[Required action]:
Copy out each line of the material exactly. Pictures do not belong in the copy.

━━ Task input ━━

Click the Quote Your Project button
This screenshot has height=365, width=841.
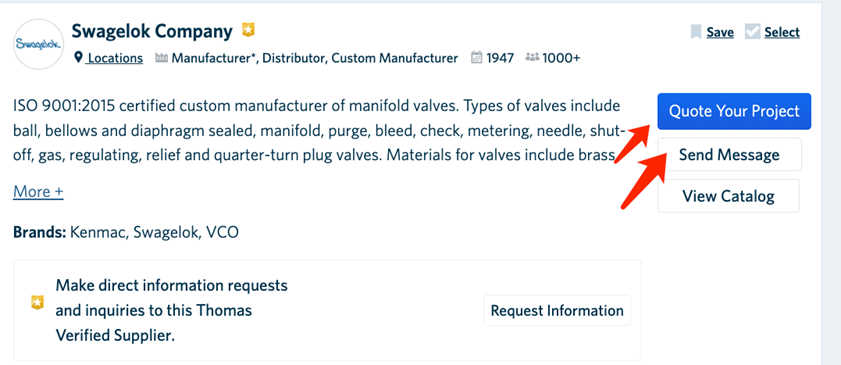tap(734, 111)
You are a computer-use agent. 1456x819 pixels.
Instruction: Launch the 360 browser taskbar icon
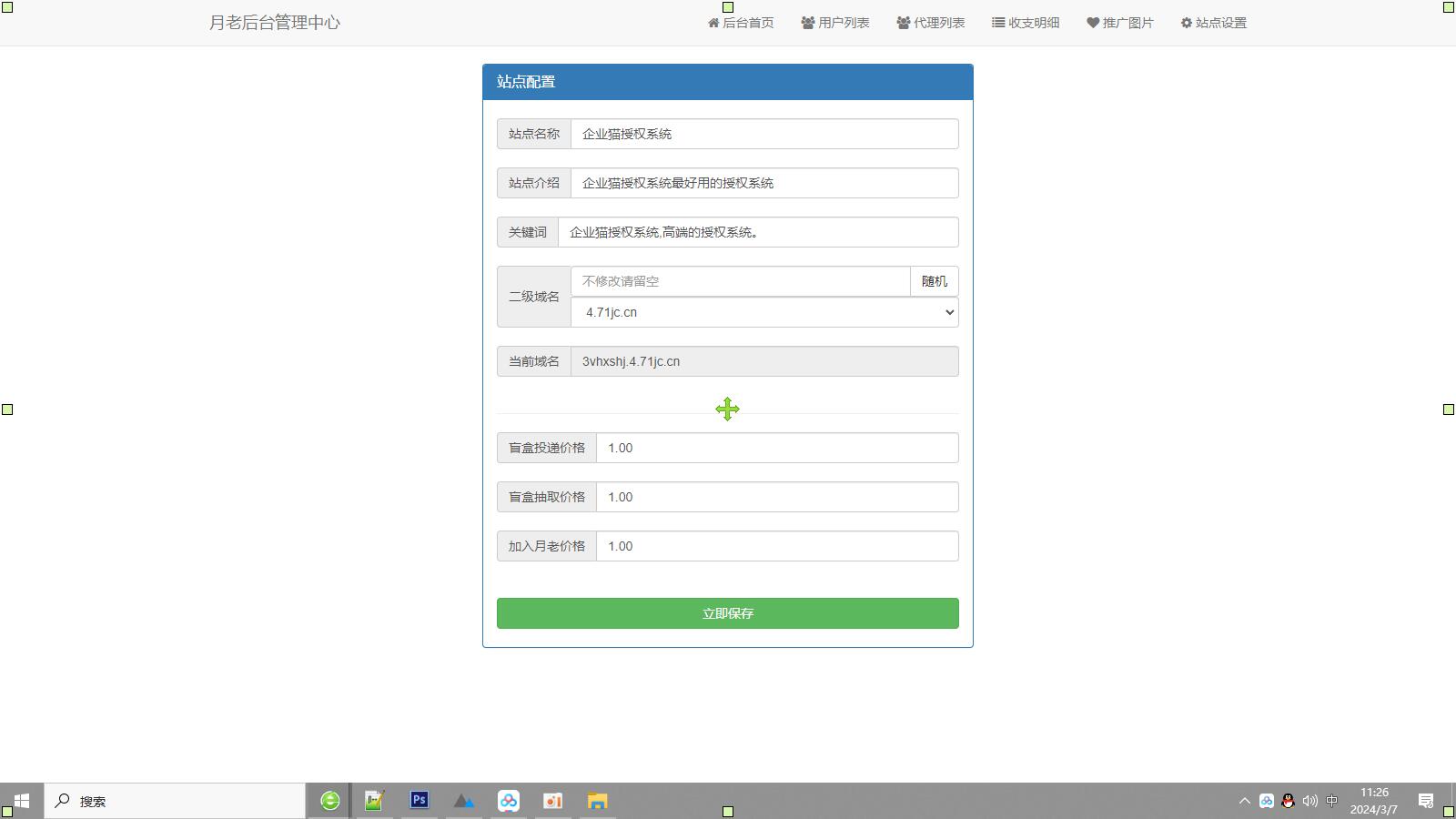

━━━

[Exercise result]:
Click the Quote Your Project button
This screenshot has height=365, width=841.
tap(734, 111)
You are a computer-use agent. 1456x819 pixels.
Instruction: Launch the 360 browser taskbar icon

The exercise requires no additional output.